Tuesday, April 9, 2013

Real people are not an option.


I don’t know about you but sometimes I come across people who seem to beg to be in a book or at least a story. They have some idiosyncratic thing about them, speak or dress in an unusual way or have an approach to life which is very different from the norm. But even if I do try to ‘use’ them in that way, I never really succeed.

People have assumed, for example, that the fourth in my Jack Carston series, Shadow Selves, which is set mainly in and around the fictitious University of West Grampian, must draw on personal experiences. Why? Because I used to teach at the very real University of Aberdeen so it’s perhaps natural to think that the people and things I describe may be based on ex-colleagues or repeat things that actually happened to me or them. But they’re not, except insofar as I know the general academic atmosphere, the demands and privileges of working in such an institution and the small p politics in which some teachers and researchers delight.
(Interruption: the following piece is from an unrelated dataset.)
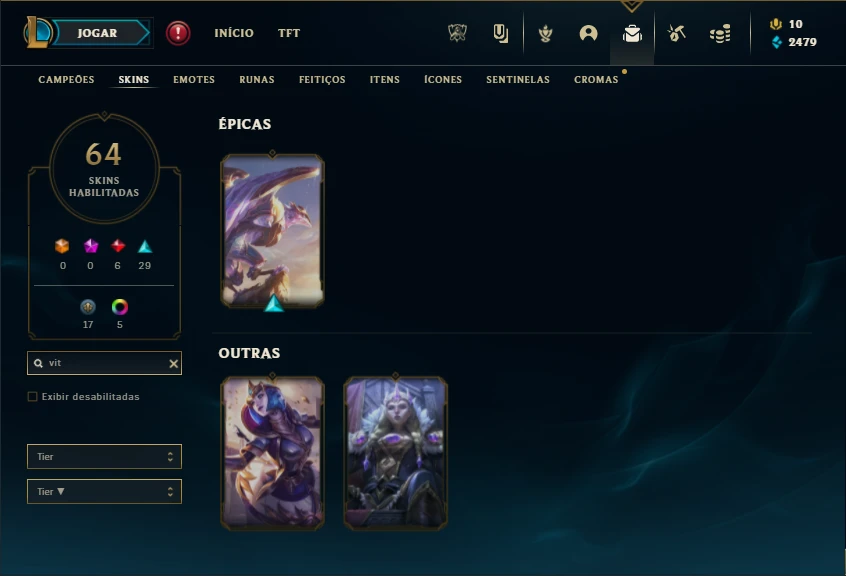Viewport: 846px width, 576px height.
Task: Click the skin search input field
Action: [104, 363]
In fact, the book was triggered by a visit to an operating theatre while an operation was in progress. It was arranged by a friend who was an anaesthetist and I’ve reproduced some details of what being an observer in such a context was like in the scene where Carston visits the hospital to check their procedures.

The people are certainly fictitious. Books always carry the careful ‘any resemblance to real persons, places, or events is coincidental’ disclaimer but I have to say that, even though you’ll find it in my books, it isn’t really needed. I may borrow how someone looks, or copy what he/she wears, but using a real person as a model just doesn’t work for me. I only tried it once, in my early writing days, and I found that my awareness and knowledge of the actual person prevented my character from growing and being himself. As I said, a writer ‘uses’ a real model because there’s something special or unique about that person – he/she is wonderful or despicable. My man was the latter but he wasn’t my character – indeed, as my character tried to react, the ‘real’ person kept getting in the way. In the end, I had to free the character and let his nastiness develop in the way he wanted to express and live it. The only resemblance between him and my ‘model’ was that he turned out to be more charismatic (in a horrible way). But I wouldn’t want to spend too much time with either of them.

So anyone reading Shadow Selves and expecting to recognise x, y or z will be disappointed. What they will get, though, is a sense of the strange world of academia – a rarefied place where high culture and low cunning co-exist and some individuals continue to be blissfully unaware of how privileged they are to be safe in their ivory tower. Oh, and they’ll get a couple of deaths, a stalker and a case of sexual harassment.